I was just looking through the thread with all the pictures of Jeeps with plows, and what I noticed is there is a lot of different setups, not so much in the way the plow works, but in how far away from the Jeep the blade is. Can't figure out why that would be. Several of them look pretty bizzare actually, with the blade way out in front. I suppose people like to be able to see the entire blade maybe? Looks kind of ******** to me. I'd prefer to have it pretty close, keep the advantage of a short wheelbase vehicle rather than throw it away because the plow is way out there and you can't stay behind it when you turn. It also makes the undercarraige look even more flimsy when it is so long, reaching across that great distance to meet the blade. Light duty Jeep plows (and Meyers in general) look pretty flimsy in the first place. I don't know how they don't break and throw the blade on the hood the first time you stuff it into a hard snowbank faster than you meant to.

Anyway, I'm just rambling here. Was wondering if anyone else had noticed this and had any thoughts on why you'd want your blade in the next county. Maybe they think they finish faster?


----------



## ppandr (Dec 16, 2004)

Alot has to do with the location of the sway bar and spring shackles. I have had several different Western/Fisher mounts that seem to be designed for anything else but a Jeep. Last year I purchased a Western for my TJ and the factory mount had the pins located in front of the bumper????? I can say though I have not had any problems with any mounts whether I built them myself or factory for our jeeps. One thing that does bother me is the fact that so much stress is being placed on the front 12" of the frame of the Jeep. The frame members are pretty thin and flexible.


----------



## Flipper (Nov 1, 2001)

Exactly It's all because of how the newer "minute mount" type setups need to sit. Because the plow, headgear etc is universal it must be made to work on the Jeep where the front axle and its suspension and steering components are very close to the front bumper.

The older style conventional mounts kept the plow a-frame point under further back on the Jeep.

Other then sticking out a bit more, I know that you also have to run a bit more rear ballast to compensate for the leverage of the plow.


----------



## Detroitdan (Aug 15, 2005)

Flipper;412464 said:


> Exactly It's all because of how the newer "minute mount" type setups need to sit.
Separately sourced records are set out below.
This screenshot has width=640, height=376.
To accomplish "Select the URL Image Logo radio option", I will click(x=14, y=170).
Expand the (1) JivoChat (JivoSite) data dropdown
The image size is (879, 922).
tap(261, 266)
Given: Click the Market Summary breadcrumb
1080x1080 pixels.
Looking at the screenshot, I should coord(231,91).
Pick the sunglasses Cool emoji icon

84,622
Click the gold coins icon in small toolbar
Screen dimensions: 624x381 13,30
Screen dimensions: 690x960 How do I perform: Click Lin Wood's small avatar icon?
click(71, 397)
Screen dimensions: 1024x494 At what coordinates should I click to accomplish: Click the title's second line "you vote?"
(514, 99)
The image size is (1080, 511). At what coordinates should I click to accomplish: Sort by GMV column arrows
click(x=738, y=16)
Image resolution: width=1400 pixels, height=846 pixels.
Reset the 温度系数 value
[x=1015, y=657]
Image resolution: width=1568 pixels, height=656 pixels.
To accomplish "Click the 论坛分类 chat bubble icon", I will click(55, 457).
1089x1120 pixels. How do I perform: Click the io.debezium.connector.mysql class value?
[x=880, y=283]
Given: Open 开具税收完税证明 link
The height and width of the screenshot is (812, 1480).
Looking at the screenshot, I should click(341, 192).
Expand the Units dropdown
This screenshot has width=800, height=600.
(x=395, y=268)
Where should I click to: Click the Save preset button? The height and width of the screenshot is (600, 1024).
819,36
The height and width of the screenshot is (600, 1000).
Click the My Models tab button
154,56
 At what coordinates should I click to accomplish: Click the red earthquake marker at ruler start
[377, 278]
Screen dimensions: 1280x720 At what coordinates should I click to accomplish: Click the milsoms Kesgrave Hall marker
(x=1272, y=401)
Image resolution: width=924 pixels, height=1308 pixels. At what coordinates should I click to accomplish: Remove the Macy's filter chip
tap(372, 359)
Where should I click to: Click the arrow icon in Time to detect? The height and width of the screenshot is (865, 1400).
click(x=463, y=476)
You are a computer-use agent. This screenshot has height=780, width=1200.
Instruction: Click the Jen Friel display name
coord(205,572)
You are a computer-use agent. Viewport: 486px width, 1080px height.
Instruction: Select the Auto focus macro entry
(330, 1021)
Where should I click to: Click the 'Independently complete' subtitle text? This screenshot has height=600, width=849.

Because the plow, headgear etc is universal it must be made to work on the Jeep where the front axle and its suspension and steering components are very close to the front bumper.
> 
> The older style conventional mounts kept the plow a-frame point under further back on the Jeep.
> 
> Other then sticking out a bit more, I know that you also have to run a bit more rear ballast to compensate for the leverage of the plow.


I was thinking the older ones were further away.


----------



## theplowmeister (Nov 14, 2006)

My fisher minute mount sits way out front.. so far I was thinking of cutting out about 5 inches of the plow frame. My old fisher in a YJ sat much closer in.


----------